Baner przedstawiający rosyjską flagą, a na niej wykonany cyrylicą napis "ruskij mir" oraz symbole sierpa i młota, literę "Z" i swastykę, zawiesił nocą lokalny działacz Wojciech Kozioł.
Kozioł nie ukrywa swoich personaliów. Co więcej, za pośrednictwem lokalnego portalu wysłał mediom oświadczenie, w którym napisał, że "pozostawienie w Olsztynie tego pomnika, wzniesionego ku chwale mordercom i gwałcicielom, których celem było i jest podbicie wolnego świata, jest całkowicie sprzeczne z polską racją stanu".
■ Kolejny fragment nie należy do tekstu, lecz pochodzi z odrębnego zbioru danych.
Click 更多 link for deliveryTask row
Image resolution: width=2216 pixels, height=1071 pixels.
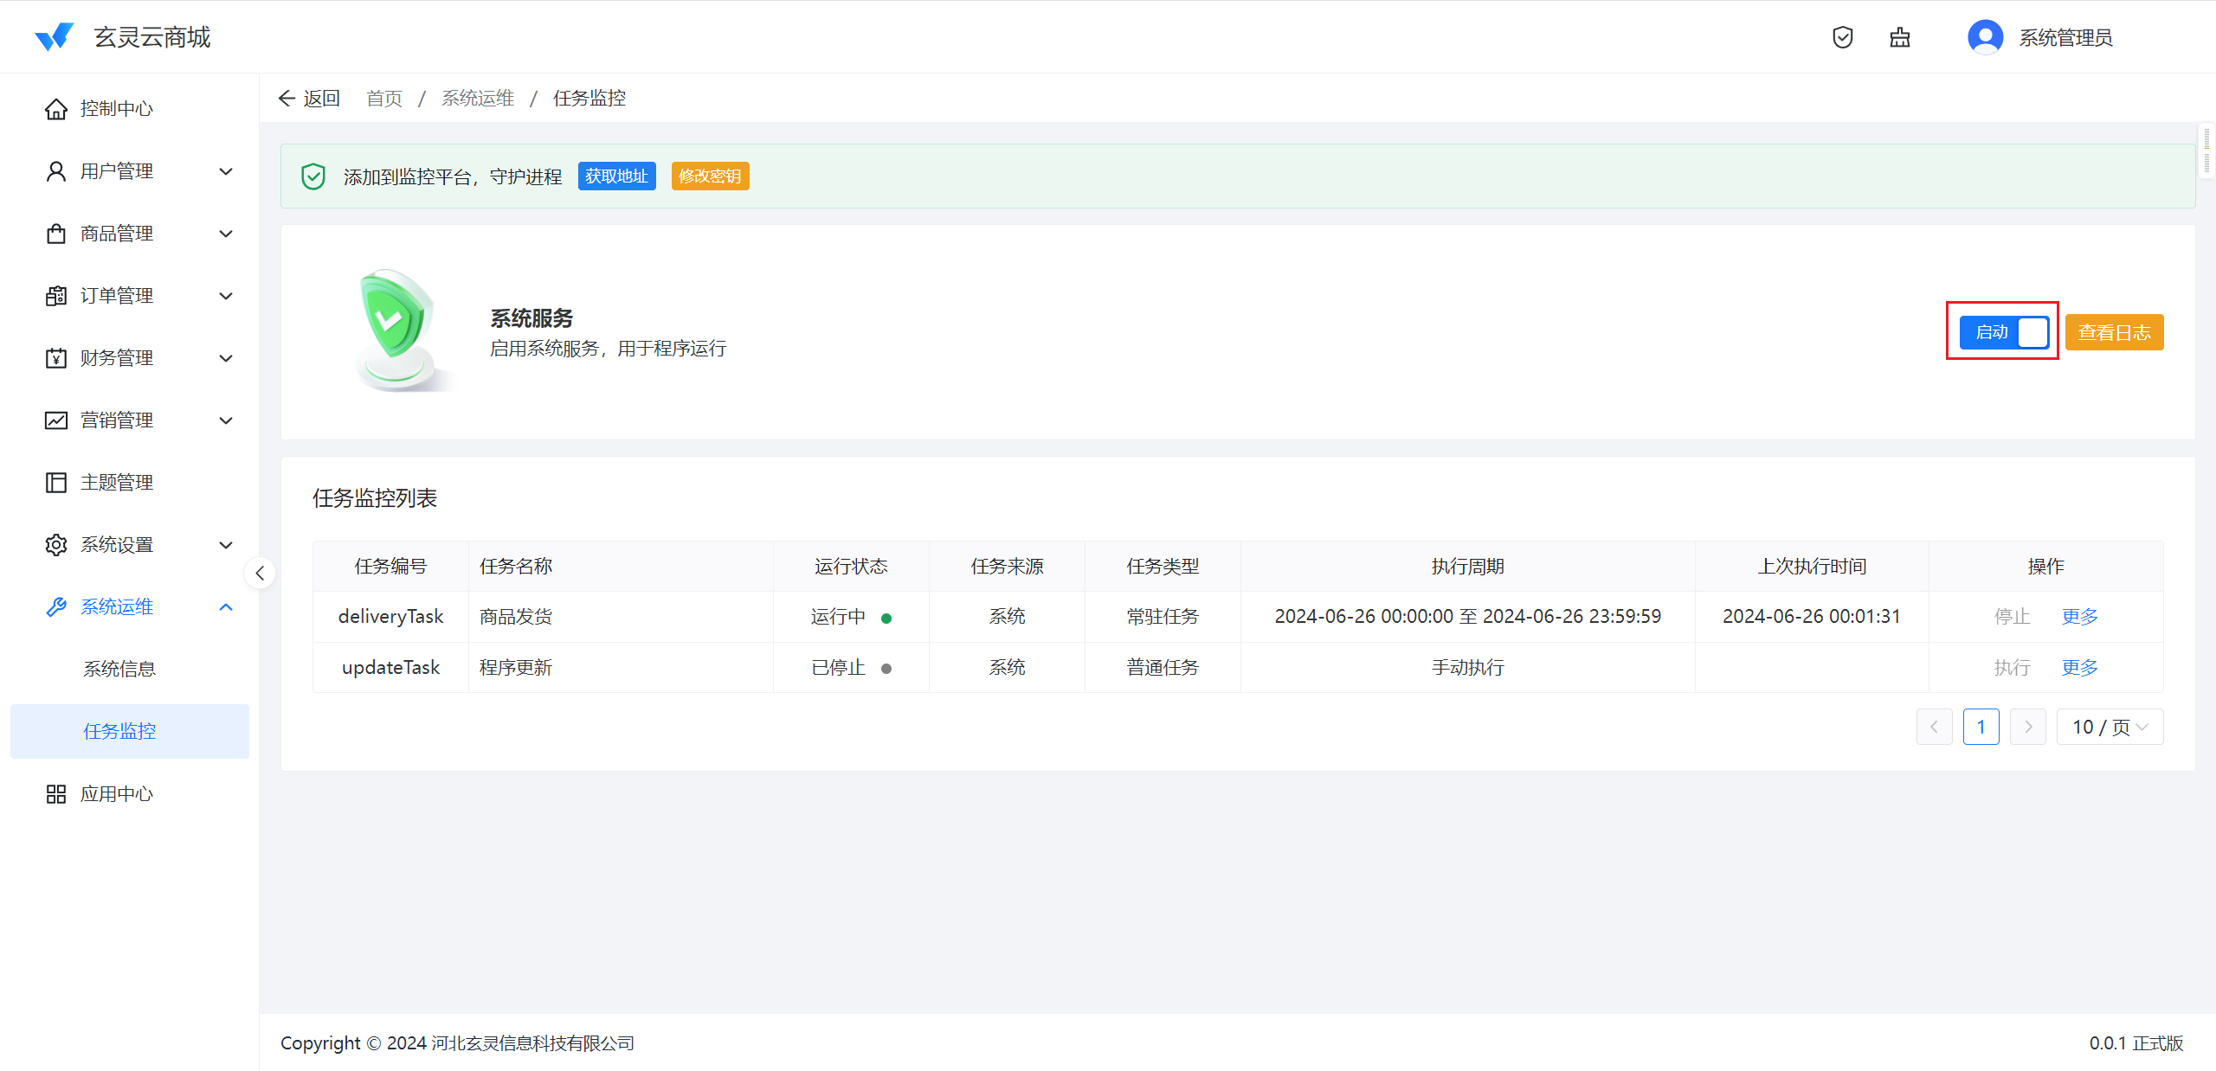tap(2079, 617)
Oświadczenie podpisały Stowarzyszenie Represjonowanych w Stanie Wojennym Regionu Warmińsko-Mazurskiego "Pro-Patria", Związek Piłsudczyków RP oddział warmińsko-mazurski oraz Stowarzyszenie Historyczne im. Grota Roweckiego.
Rzecznik prasowa olsztyńskiego ratusza Marta Bartoszewicz przekazała, że Zarząd Dróg Zieleni i Transportu został zobowiązany do niezwłocznego usunięcia banera z zabytkowego pomnika. - Kolejny raz zawiadamiany policję o niszczeniu zabytku - dodała Bartoszewicz.
Kozioł wcześniej próbował zawiesić baner z podobizną Putina jako żołnierza napastującego kobietę, a w nocy z poniedziałku na wtorek wywiesił baner z rosyjską flagą.
W Olsztynie od czasu wybuchu wojny w Ukrainie trwa ostry spór o "szubienice". Ogromna instalacja, która na postumencie ma dwa pylony, a na nich w kamieniu wycięte czołgi, postać sowieckiego żołnierza, czy też sierp i młot, jest wpisana do rejestru zabytków. Pomnik wykonał znany i ceniony rzeźbiarz Xawery Dunikowski.
Środowiska prawicowe od lat postulują, by pomnik usunąć z centrum Olsztyna. Historycy z kolei apelują, by opatrzeć przestrzeń wokół pomnika tablicami informacyjnymi. Ponieważ od lat nie zrobiono w tej sprawie nic, po wybuchu wojny na pomniku zaczęto wieszać banery: na jednym pylonie wisi napis "solidarni z Ukrainą", na drugim - na tle biało-czerwonej flagi - jest napis "Katyń".
Ministerstwo kultury zadeklarowało przed kilkoma tygodniami, że jeśli Olsztyn wystąpi do resortu, to ten na swój koszt przeniesie pomnik. Miasto takiego ruchu nie wykonało.
Po wybuchu wojny w Ukrainie prezydent Olsztyna Piotr Grzymowicz publicznie zadeklarował, że przeniesie pomnik z centrum miasta, ale potem wycofał się z tej deklaracji. Na zlecenie ratusza wykonano badania opinii publicznej, które według urzędu stwierdzały, że ludzie nie chcą rozbiórki pomnika. Środowiska prawicowe kwestionują wynik tych badań.
Niezależnie od ostrego politycznego sporu, w ostatnim czasie pomnik zaczął się rozpadać - odpadły z postumentu dwie kamienne płyty. Miasto ogrodziło dojście do pomnika płotem i poprosiło policję, by ta zbadała, czy ktoś celowo go nie uszkodził.
Postępowanie w sprawie stanu technicznego pomnika prowadzą inspektor budowlany i wojewódzki konserwator zabytków.